* _PAGE EXCERPT_:
# # # # # # #
WHO worries over fresh 170,000 COVID-19 deaths

The World Health Organisation has expressed worry over the rising number of coronavirus deaths in many countries.

According to the WHO, more than 170,000 people have died of COVID-19 in the past eight weeks.

Speaking during a media briefing on global health issues monitored by our correspondent on Tuesday, the Director General of the WHO, Dr Tedros Ghebreyesus, said the Emergency Committee on COVID-19 would meet this week to discuss whether the current situation still constituted a global emergency.

The PUNCH reports that globally, as of January 23, 2023, there have been 664,097,132 confirmed cases of COVID-19, including 6,716,108 deaths, reported to WHO.

Ghebreyesus said, “Since the beginning of December, the number of weekly reported deaths from COVID-19 has been increasing. In total, in the past eight weeks, more than 170,000 people have died of COVID-19. That’s just reported deaths; the actual number of deaths is much higher.
# # # # # # #
* _ACTIVITY A_: According to the news report on COVID-19 deaths, why has the WHO expressed worry? Answer in one to three sentences.
* _ACTIVITY B_: Continue the news report on COVID-19 deaths from its last sentence.
The material that comes next is separate from this news report.
# # # # # # #
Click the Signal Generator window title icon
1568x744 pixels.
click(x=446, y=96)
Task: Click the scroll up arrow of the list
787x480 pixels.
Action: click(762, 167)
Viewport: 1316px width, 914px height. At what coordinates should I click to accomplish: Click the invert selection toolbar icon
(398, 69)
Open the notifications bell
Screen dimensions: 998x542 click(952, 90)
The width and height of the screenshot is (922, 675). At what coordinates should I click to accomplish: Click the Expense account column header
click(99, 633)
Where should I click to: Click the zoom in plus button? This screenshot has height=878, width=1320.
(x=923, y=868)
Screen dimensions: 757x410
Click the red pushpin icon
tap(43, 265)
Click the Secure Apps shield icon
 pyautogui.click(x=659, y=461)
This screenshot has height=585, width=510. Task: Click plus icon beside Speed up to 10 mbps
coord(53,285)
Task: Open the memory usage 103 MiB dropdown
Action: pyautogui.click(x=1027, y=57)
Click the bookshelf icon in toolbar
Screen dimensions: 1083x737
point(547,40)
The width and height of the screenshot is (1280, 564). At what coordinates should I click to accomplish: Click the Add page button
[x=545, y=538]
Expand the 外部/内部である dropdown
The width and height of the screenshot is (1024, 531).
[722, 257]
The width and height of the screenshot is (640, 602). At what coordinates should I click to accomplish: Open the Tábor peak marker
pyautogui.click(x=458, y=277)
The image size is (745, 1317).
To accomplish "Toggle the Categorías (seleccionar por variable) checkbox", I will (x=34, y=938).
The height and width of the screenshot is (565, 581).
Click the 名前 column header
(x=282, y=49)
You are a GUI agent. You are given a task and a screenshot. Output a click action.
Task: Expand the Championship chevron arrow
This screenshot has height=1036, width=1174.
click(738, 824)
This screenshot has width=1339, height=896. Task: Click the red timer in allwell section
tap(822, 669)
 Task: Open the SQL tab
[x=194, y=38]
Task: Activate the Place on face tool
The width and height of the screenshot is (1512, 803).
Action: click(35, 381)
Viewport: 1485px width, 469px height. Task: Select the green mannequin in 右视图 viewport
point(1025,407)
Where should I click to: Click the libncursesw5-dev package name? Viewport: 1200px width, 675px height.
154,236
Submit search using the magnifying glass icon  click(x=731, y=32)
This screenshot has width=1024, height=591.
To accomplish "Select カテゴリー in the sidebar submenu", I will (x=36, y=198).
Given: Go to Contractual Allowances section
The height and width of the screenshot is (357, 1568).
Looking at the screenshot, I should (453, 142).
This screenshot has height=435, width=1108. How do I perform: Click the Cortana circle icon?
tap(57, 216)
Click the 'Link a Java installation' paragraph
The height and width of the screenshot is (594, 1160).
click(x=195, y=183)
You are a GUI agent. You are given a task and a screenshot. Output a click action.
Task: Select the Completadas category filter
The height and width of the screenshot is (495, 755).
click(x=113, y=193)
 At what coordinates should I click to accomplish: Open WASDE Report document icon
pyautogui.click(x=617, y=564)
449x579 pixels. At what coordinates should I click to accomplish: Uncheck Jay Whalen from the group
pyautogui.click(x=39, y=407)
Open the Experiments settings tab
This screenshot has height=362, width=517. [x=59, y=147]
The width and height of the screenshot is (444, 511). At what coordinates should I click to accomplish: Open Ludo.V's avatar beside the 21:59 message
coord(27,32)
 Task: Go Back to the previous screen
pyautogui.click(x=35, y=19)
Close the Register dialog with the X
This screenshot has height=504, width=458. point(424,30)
# # # # # # #
* _YOUR RESPONSE A_: Weekly reported COVID-19 deaths have been rising since the beginning of December, with more than 170,000 deaths in the past eight weeks. Ghebreyesus added that these are only reported deaths and that the actual number is much higher.

* _YOUR RESPONSE B_:
“Almost exactly three years on from declaring a Public Health Emergency of International Concern, our highest level of alert, this week the Emergency Committee on COVID-19 will meet to discuss whether the current situation still constitutes a global emergency.

“While I will not pre-empt the advice of the Emergency Committee, I remain very concerned by the situation in many countries and the rising number of deaths.”

The WHO boss noted that too few people, especially older people and health workers were adequately vaccinated.

“And there’s a torrent of pseudo-science and misinformation circulating, which is undermining trust in safe and effective tools for COVID-19,” Ghebreyesus said.

He warned that the virus should not be underestimated.